◆ TASK INSTRUCTIONS ◆
Return all lines below containing the word "field".

◆ SUPPLIED MATERIAL ◆
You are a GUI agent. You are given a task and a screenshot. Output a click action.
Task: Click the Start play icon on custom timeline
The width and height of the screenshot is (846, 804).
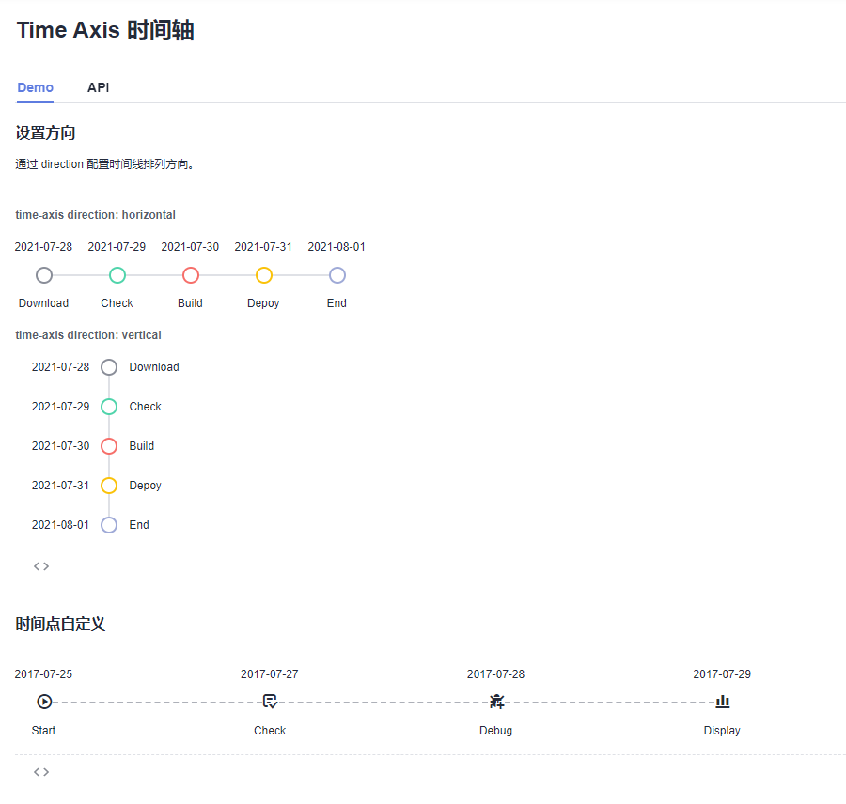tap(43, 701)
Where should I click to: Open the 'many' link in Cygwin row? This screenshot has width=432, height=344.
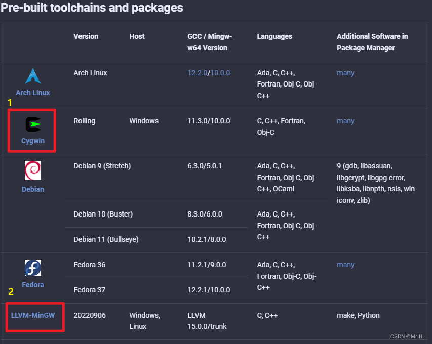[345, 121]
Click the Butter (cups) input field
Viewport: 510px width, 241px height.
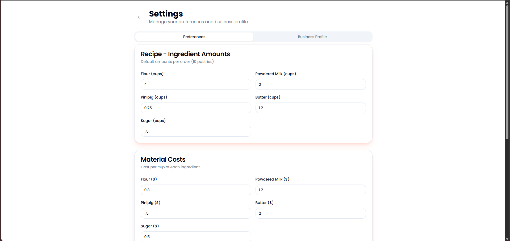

==

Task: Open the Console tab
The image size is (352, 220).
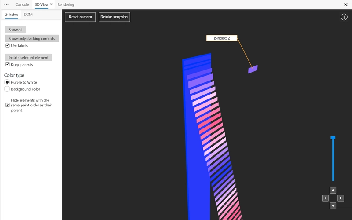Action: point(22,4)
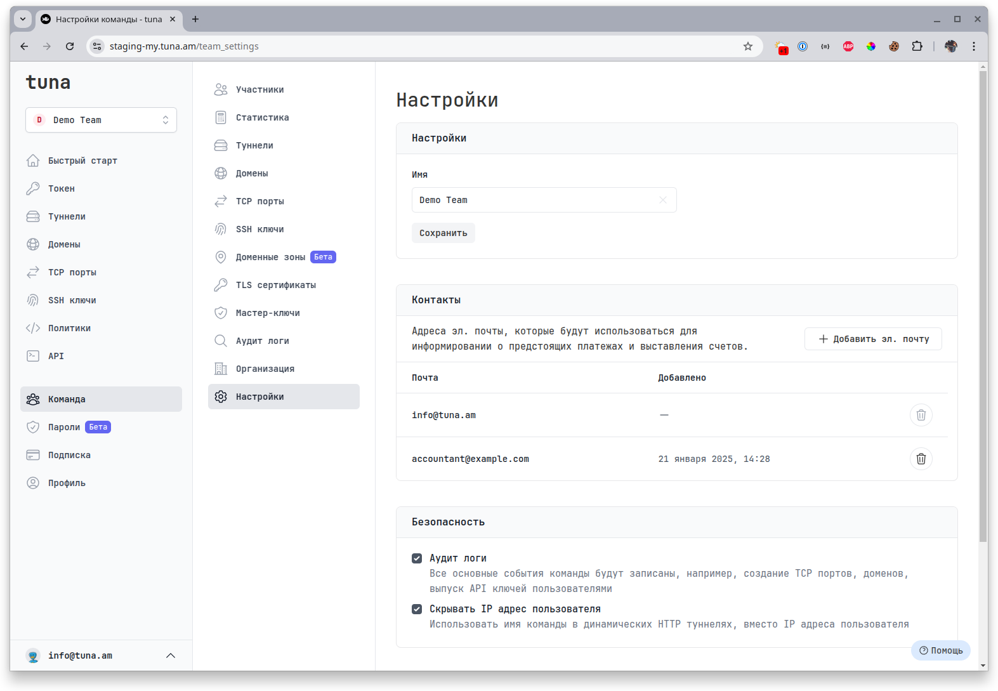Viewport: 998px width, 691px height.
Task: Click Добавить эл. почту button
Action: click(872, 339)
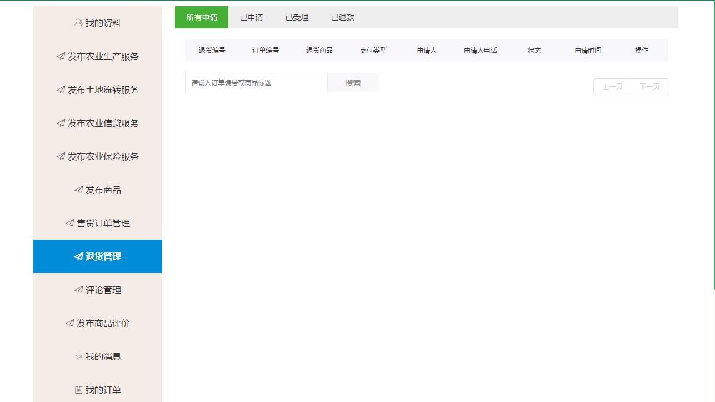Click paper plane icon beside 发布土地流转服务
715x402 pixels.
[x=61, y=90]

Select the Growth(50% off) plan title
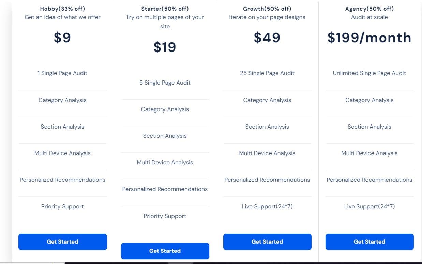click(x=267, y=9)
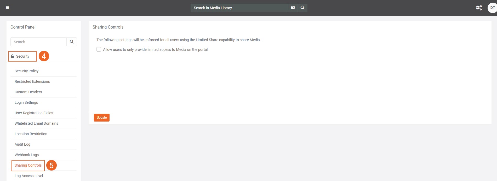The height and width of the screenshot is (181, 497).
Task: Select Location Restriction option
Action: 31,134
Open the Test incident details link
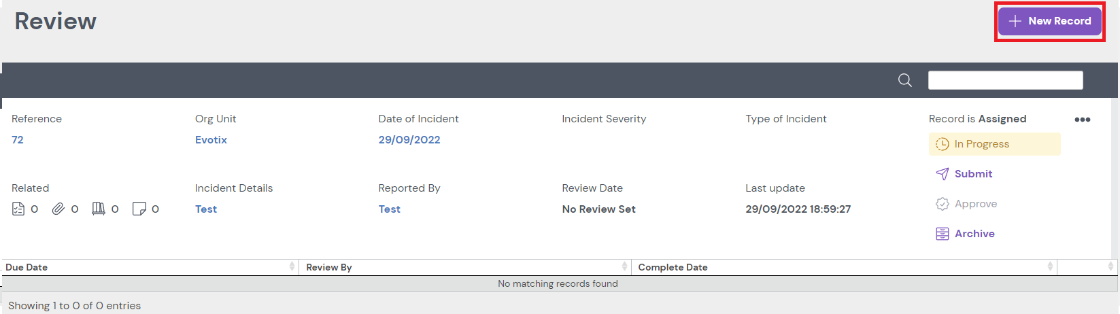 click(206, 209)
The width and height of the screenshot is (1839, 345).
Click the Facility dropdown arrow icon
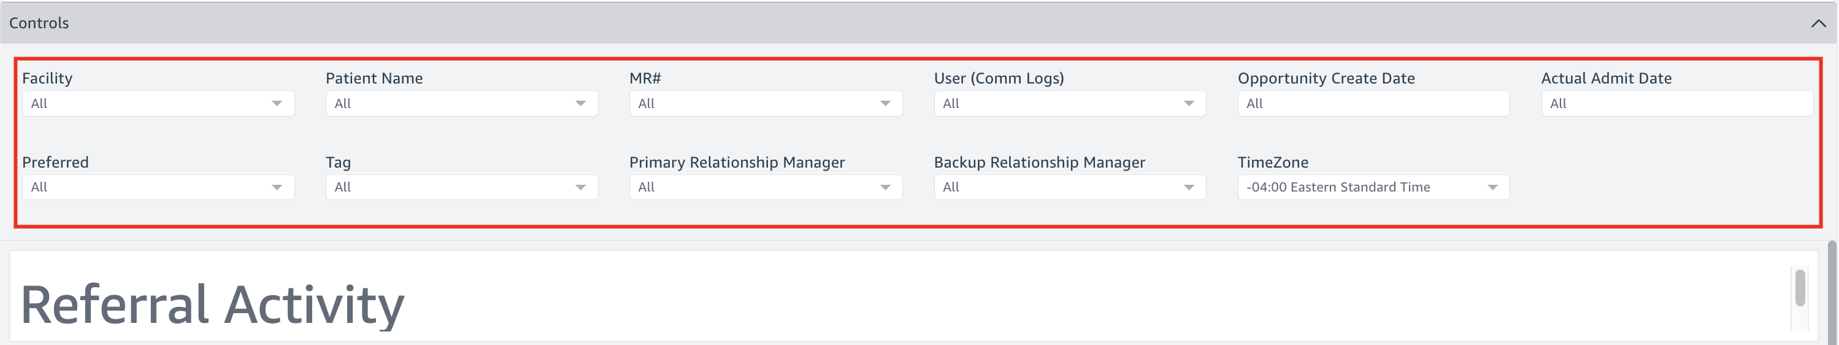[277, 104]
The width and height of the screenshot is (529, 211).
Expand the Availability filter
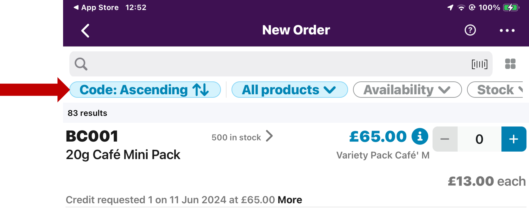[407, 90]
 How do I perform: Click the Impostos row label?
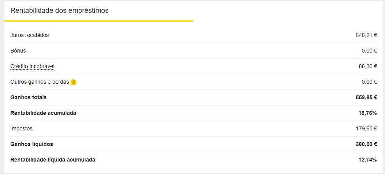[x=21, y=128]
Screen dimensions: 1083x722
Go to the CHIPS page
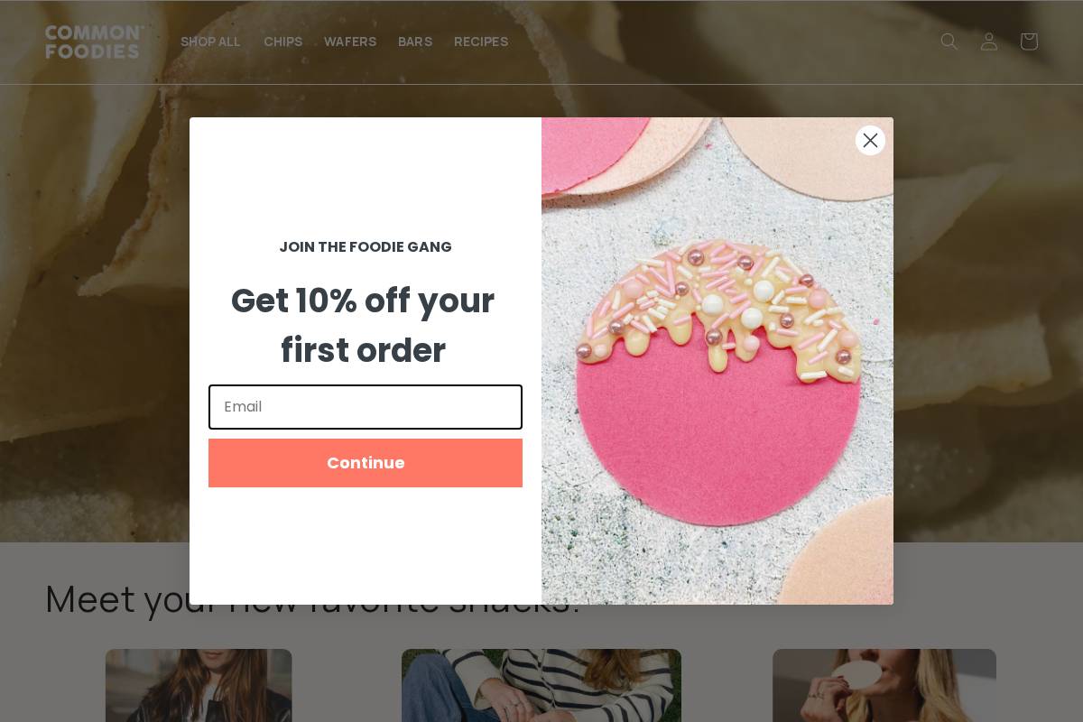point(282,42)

==

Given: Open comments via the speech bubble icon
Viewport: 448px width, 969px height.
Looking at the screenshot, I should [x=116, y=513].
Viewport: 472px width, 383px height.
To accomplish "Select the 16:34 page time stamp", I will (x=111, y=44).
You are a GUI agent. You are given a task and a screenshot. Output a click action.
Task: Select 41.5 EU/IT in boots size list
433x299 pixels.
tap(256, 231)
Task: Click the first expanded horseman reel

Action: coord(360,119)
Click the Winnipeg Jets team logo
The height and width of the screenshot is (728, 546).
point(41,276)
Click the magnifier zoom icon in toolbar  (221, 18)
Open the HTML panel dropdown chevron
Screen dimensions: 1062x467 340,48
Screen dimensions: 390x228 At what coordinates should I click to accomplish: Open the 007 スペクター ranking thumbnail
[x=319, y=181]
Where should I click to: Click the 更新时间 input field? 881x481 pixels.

◆ RESPONSE TO THIS EXERCISE ◆
Click the Butter (cups) input field
Where should I click to: Click the 更新时间 input field? 881x481 pixels.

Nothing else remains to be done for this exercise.